We reject Lona's arguments and hold that the BIA's decision fell within its broad discretion, did not involve legal or constitutional error, and does not entitle her to any relief.
We “recognize[ ] equitable tolling of deadlines and numerical limits on motions to reopen or reconsider during periods when a petitioner is prevented from filing because of deception, fraud, or error, as long as the petitioner acts with due diligence in discovering the deception, fraud, or error.” Iturribarria v. INS, 321 F.3d 889, 897 (9th Cir. 2003). In addition, equitable tolling is available where, “despite all due diligence,” the party invoking the doctrine “is unable to obtain vital information bearing on the existence of the claim.” Socop-Gonzalez v. INS, 272 F.3d 1176, 1193 (9th Cir. 2001) (internal quotation marks and citation omitted). Although claims for equitable tolling typically arise in conjunction with claims of ineffective assistance of counsel, see, e.g., Iturribarria, 321 F.3d at 898–99, claims based on changes in the law are not unheard of, nor are they prohibited.
In Lugo-Resendez, the Fifth Circuit remanded for further factual development of Lugo-Resendez's claim that he was entitled to equitable tolling based on Garcia-Carias v. Holder, 697 F.3d 257 (5th Cir. 2012), which reversed the BIA's long-held and unequivocal ban on reopening of removal proceedings once an individual ordered removed has departed the United States (the so-called “departure bar”).5 Lugo-Resendez, 831 F.3d at 340–41, 343–45. Upon remand, the BIA found that Lugo-Resendez had “made repeated efforts over the course of approximately 3 years to learn whether his proceedings could be reopened” and abandoned these efforts only “because he was told on multiple occasions that there was nothing that could be done about his case and he was unaware that the law affecting his removability could change.” In re: Sergio Lugo-Resendez, No. AXXX XX0 500, 2017 WL 8787197, at *3 (BIA Dec. 28, 2017). Once Lugo-Resendez became aware of the change in the law effected by Garcia-Carias, he took immediate steps to obtain sua sponte relief.6 Id. The BIA held that Lugo-Resendez was entitled to equitable tolling because he “pursu[ed] his rights with ‘reasonable diligence’ ” and “ ‘extraordinary circumstances ․ beyond his control’ prevented him from filing his motion” sooner.

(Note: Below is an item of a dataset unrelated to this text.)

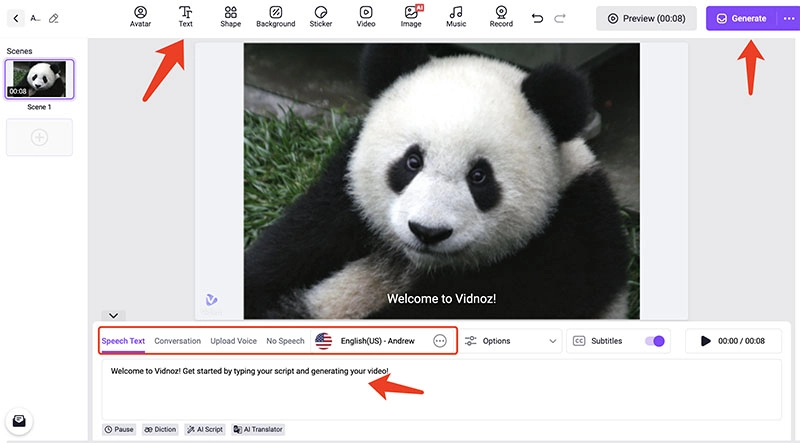Switch to the Upload Voice tab

coord(233,341)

Id. (quoting Lugo-Resendez, 831 F.3d at 344).
Here, the BIA implicitly rejected Lona's argument for equitable tolling when it concluded that her motion for reconsideration was “untimely by 2 years and 7 months” and found that Lona “had a full and fair opportunity to raise arguments similar to the ones accepted in Lopez-Valencia but failed to do so.” We infer this to mean that, regardless of whether the change in law effected by Lopez-Valencia was “fundamental,” Lona was not entitled to equitable tolling because (1) she failed to act with due diligence in discovering and raising the error asserted by Lopez-Valencia before the BIA and later, successfully, before us; and (2) she failed to do so despite the lack of impediments “to obtain[ing] vital information bearing on the existence of the claim.”7 Socop-Gonzalez, 272 F.3d at 1193.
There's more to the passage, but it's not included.